### Problem
Look below for the line holding "Image resolution: width=1600" and the line holding "You are a computer-use agent. Screen". Transcribe exactly those lines and all lines between them, nothing more.
━━━ Dataset extract
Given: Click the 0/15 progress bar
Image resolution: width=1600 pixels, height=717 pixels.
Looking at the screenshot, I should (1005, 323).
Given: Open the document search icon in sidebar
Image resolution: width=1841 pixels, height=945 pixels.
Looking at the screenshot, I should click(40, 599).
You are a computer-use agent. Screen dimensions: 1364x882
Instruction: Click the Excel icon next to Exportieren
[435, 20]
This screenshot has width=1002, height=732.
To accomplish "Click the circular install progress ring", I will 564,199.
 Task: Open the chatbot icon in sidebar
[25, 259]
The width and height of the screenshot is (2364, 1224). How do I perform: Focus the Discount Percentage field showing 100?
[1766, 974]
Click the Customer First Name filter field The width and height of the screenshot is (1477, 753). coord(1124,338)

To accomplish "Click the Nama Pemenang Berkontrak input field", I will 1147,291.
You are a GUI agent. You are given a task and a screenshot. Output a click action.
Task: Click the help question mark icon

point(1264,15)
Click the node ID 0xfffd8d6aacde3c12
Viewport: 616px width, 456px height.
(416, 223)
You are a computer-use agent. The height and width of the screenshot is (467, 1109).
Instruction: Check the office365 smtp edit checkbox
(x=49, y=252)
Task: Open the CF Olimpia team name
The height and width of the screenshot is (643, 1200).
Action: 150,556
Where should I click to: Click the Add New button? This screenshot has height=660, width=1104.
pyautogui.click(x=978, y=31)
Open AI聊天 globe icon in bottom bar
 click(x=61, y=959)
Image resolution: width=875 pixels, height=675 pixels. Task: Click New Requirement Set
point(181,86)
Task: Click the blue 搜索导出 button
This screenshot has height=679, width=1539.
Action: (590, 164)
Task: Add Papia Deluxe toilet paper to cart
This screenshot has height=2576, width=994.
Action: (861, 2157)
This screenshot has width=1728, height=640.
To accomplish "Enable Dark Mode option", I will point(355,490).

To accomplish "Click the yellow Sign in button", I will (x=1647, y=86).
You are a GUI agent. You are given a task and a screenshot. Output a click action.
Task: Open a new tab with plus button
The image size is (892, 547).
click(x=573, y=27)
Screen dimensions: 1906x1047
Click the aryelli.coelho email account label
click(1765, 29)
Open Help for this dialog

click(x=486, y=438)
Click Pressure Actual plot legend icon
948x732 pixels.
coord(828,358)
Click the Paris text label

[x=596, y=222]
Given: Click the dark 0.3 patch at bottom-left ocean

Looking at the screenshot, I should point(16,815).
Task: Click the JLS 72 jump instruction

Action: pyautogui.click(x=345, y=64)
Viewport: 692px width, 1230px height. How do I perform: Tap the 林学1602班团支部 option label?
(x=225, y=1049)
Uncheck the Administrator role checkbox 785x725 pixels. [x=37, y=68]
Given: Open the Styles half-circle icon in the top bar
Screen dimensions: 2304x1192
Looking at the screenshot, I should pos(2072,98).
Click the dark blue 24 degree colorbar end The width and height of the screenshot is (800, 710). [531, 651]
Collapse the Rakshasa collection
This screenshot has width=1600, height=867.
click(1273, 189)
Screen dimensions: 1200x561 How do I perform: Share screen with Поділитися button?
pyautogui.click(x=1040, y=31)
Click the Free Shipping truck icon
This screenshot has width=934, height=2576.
━━━━━━
### Written solution
Image resolution: width=1600 pixels, height=717 pixels.
Looking at the screenshot, I should (1005, 323).
Given: Open the document search icon in sidebar
Image resolution: width=1841 pixels, height=945 pixels.
Looking at the screenshot, I should click(40, 599).
You are a computer-use agent. Screen dimensions: 1364x882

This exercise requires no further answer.